InfiniBand (IB), Omni-Path, and High-speed Ethernet (HSE) technologies are generating a lot of excitement toward building next generation High-End Computing (HEC) systems including clusters, datacenters, file systems, storage, cloud computing and Big Data (Hadoop, Spark, HBase, and Memcached) environments. RDMA over Converged Enhanced Ethernet (RoCE) technology is also emerging. This tutorial will provide an overview of these emerging technologies, their offered architectural features, their current market standing, and their suitability for designing HEC systems.
It will start with a brief overview of IB, Omni-Path, and HSE. An in-depth overview of the architectural features of IB, Omni-Path, and HSE (including iWARP and RoCE), their similarities and differences, and the associated protocols will be presented. Next, an overview of the OpenFabrics stack which encapsulates IB, HSE, and RoCE (v1/v2) in a unified manner will be presented. An overview of the Libfabrics stack will also be provided. Hardware/software solutions and the market trends behind IB, Omni-Path, HSE, and RoCE will be highlighted. Finally, sample performance numbers of these technologies and protocols for different environments will be presented.
Remark: The course will be followed by an advanced treatment of those topics in the course InfiniBand, Omni-Path, and High-Speed Ethernet: Advanced Features, Challenges in Designing, HEC Systems and Usage (seperate registration needed).
Purpose of the course (benefits for the attendees)
The goals and benefits of this tutorial are as follows:
- Making the attendees familiar with the IB, Omni-Path, and HSE architectures and the associated benefits.
- Demonstrating how the OpenFabrics stack is trying to provide a convergence between these two standards.

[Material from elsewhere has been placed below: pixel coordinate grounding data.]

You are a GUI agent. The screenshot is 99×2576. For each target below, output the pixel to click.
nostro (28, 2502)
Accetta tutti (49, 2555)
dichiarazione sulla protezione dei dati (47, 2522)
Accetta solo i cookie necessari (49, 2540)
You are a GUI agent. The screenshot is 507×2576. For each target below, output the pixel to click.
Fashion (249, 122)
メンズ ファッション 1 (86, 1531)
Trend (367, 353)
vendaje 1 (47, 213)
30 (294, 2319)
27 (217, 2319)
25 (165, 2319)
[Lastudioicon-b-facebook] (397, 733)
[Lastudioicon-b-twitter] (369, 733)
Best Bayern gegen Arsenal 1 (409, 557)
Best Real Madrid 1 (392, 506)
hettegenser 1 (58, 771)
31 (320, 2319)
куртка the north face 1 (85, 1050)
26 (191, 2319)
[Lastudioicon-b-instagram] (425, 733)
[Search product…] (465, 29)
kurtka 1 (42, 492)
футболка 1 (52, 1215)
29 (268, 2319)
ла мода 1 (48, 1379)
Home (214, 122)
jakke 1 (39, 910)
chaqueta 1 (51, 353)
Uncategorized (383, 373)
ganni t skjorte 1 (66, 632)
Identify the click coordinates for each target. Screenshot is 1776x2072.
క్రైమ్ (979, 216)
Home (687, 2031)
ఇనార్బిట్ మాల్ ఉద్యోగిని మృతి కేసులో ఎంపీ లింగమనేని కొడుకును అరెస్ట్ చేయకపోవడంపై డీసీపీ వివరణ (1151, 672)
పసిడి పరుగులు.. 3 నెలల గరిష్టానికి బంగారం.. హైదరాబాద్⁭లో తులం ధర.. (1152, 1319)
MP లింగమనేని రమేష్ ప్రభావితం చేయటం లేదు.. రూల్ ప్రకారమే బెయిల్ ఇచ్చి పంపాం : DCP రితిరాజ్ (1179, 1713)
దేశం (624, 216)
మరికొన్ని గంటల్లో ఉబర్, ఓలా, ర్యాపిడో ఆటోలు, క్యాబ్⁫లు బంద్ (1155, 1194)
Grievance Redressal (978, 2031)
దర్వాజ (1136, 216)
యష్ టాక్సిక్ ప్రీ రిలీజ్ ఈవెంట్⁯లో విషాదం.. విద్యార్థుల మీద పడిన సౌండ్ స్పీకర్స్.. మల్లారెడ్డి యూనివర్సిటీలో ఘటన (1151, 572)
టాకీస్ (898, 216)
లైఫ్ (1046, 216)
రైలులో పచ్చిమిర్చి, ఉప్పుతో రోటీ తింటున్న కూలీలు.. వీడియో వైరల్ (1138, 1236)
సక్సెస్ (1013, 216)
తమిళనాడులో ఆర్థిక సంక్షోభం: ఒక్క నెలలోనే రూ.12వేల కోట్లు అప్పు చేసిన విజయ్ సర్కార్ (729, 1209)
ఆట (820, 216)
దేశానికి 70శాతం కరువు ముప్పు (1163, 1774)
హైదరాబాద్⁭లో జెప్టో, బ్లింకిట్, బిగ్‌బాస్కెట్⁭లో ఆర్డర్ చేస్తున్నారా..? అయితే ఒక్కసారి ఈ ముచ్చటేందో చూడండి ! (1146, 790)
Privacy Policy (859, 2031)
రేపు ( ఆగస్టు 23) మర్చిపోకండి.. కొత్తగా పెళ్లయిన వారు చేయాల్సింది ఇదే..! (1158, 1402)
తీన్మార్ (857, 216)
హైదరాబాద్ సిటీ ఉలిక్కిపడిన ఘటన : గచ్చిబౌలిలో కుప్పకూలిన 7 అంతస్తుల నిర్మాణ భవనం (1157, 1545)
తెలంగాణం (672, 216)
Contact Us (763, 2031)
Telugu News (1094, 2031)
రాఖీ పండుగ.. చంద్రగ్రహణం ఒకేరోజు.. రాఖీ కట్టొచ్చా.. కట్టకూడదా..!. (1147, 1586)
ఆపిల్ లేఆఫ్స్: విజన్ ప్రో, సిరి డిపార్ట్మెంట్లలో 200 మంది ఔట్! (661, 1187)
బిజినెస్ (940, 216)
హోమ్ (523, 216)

- Providing an overview of available IB, Omni-Path, and HSE hardware/software solutions.
- Illustrating sample performance numbers showing trends in various environments and how they are taking advantage of IB, Omni-Path, and HSE features.
In summary, the tutorial aims to make the attendees familiar with IB, Omni-Path, and HSE, their benefits, available hardware/software solutions with these standards, the latest trends in designing high-end computing, networking, storage, cloud computing and big data systems with these standards, and providing a critical assessment of whether different IB, Omni-Path, and HSE products are ready for prime-time or not.
About the tutor(s)
Dhabaleswar K. (DK) Panda is a Professor and University Distinguished Scholar of Computer Science at the Ohio State University. He obtained his Ph.D. in computer engineering from the University of Southern California. His research interests include parallel computer architecture, high-performance computing, communication protocols, file systems, network-based computing, Big Data, and Deep Learning. He has published over 400 papers in major journals and international conferences related to these research areas.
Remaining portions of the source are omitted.